Modeling Hierarchical Structural Distance for Unsupervised Domain Adaptation

Unsupervised domain adaptation (UDA) aims to estimate a transferable model for unlabeled target domains by exploiting labeled source data. Optimal Transport (OT) based methods have recently been proven to be a promising solution for UDA with a solid theoretical foundation and competitive performance. However, most of these methods solely focus on domain-level OT alignment by leveraging the geometry of domains for domain-invariant features based on the global embeddings of images. However, global representations of images may destroy image structure, leading to the loss of local details that offer category-discriminative information. This study proposes an end-to-end Deep Hierarchical Optimal Transport method (DeepHOT), which aims to learn both domain-invariant and category-discriminative representations by mining hierarchical structural relations among domains. The main idea is to incorporate a domain-level OT and image-level OT into a unified OT framework, hierarchical optimal transport, to model the underlying geometry in both domain space and image space. In DeepHOT framework, an image-level OT serves as the ground distance metric for the domain-level OT, leading to the hierarchical structural distance. Compared with the ground distance of the conventional domain-level OT, the image-level OT captures structural associations among local regions of images that are beneficial to classification. In this way, DeepHOT, a unified OT framework, not only aligns domains by domain-level OT, but also enhances the discriminative power through image-level OT. Moreover, to overcome the limitation of high computational complexity, we propose a robust and efficient implementation of DeepHOT by approximating origin OT with sliced Wasserstein distance in image-level OT and accomplishing the mini-batch unbalanced domain-level OT.

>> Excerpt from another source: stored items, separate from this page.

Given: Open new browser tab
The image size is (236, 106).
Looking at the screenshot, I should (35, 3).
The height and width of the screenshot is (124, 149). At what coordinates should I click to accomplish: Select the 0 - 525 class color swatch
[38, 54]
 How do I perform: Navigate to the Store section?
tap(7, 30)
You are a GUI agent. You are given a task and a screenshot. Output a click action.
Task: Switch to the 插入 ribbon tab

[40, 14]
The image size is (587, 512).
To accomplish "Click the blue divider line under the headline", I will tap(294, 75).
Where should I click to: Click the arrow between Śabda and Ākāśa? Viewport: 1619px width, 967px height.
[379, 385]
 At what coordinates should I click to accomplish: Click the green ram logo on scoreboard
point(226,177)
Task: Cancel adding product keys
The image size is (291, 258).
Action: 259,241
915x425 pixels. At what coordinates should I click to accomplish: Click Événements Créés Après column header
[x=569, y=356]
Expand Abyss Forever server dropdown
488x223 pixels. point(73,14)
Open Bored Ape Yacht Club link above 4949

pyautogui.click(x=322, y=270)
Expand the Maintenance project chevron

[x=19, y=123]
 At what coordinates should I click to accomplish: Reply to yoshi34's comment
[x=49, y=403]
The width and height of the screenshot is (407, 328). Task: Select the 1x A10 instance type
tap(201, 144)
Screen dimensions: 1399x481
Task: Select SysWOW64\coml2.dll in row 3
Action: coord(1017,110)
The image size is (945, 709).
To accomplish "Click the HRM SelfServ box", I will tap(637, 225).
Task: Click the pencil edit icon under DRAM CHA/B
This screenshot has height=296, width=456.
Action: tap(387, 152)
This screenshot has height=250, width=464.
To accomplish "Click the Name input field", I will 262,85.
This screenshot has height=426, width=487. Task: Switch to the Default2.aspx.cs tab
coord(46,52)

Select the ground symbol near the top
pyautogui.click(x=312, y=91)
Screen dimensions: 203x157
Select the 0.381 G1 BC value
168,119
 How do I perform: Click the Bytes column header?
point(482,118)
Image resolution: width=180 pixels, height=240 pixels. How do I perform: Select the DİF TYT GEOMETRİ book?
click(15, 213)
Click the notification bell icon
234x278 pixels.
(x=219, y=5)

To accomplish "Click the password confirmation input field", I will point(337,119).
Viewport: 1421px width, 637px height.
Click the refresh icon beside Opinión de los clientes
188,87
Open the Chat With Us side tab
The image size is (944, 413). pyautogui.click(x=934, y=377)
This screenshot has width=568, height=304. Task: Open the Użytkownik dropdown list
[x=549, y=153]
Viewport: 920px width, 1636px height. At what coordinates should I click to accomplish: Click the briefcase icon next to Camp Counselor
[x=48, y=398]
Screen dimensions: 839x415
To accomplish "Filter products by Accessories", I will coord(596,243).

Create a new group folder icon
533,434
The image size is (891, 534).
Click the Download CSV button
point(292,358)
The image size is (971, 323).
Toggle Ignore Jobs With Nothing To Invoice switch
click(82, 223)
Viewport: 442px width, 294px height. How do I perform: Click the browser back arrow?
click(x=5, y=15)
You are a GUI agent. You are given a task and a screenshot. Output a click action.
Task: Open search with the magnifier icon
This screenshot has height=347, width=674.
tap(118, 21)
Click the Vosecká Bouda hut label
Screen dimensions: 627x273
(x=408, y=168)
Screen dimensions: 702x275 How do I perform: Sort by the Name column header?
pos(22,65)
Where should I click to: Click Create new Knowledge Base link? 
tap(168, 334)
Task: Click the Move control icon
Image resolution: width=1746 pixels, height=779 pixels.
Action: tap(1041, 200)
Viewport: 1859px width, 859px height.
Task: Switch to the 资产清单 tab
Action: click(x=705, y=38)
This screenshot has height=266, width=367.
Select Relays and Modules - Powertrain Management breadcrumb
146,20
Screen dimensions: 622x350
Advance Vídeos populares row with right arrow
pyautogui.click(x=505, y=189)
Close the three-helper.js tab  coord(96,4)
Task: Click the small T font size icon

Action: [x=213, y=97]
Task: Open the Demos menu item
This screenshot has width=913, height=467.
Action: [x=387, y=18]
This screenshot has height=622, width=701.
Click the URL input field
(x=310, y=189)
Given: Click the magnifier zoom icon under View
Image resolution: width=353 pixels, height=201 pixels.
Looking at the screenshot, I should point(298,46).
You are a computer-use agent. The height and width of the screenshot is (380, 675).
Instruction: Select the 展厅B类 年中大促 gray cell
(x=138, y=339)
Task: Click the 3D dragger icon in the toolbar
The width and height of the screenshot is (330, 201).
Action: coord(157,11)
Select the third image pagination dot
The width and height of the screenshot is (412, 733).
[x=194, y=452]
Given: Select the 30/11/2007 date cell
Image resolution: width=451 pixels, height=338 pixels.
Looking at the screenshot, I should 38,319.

翻译：无监督域适应（UDA）旨在利用带标签的源数据，为目标域构建一个可迁移模型。基于最优传输（OT）的方法近年来被证明是解决UDA问题的有效方案，兼具扎实的理论基础与竞争性能。然而，大多数现有方法仅通过利用域间几何结构进行域级OT对齐，依赖图像的整体嵌入实现域不变特征。但图像的整体表征可能破坏图像结构，导致丢失蕴含类别判别信息的局部细节。本研究提出一种端到端的深度层次最优传输方法（DeepHOT），旨在通过挖掘域间层次结构关系，同时学习域不变表征与类别判别表征。其核心思想是将域级OT与图像级OT整合至统一的最优传输框架——层次最优传输，以建模域空间与图像空间中的潜在几何结构。在DeepHOT框架中，图像级OT作为域级OT的底层距离度量，构成层次结构距离。相较于传统域级OT的底层距离，图像级OT可捕获图像局部区域间的结构关联，有利于分类任务。通过这种方式，DeepHOT这一统一OT框架不仅通过域级OT实现域对齐，还通过图像级OT增强判别能力。此外，为克服高计算复杂度的限制，我们提出一种鲁棒且高效的DeepHOT实现方案：在图像级OT中使用切片Wasserstein距离近似原始OT，并采用小批量不平衡域级OT完成计算。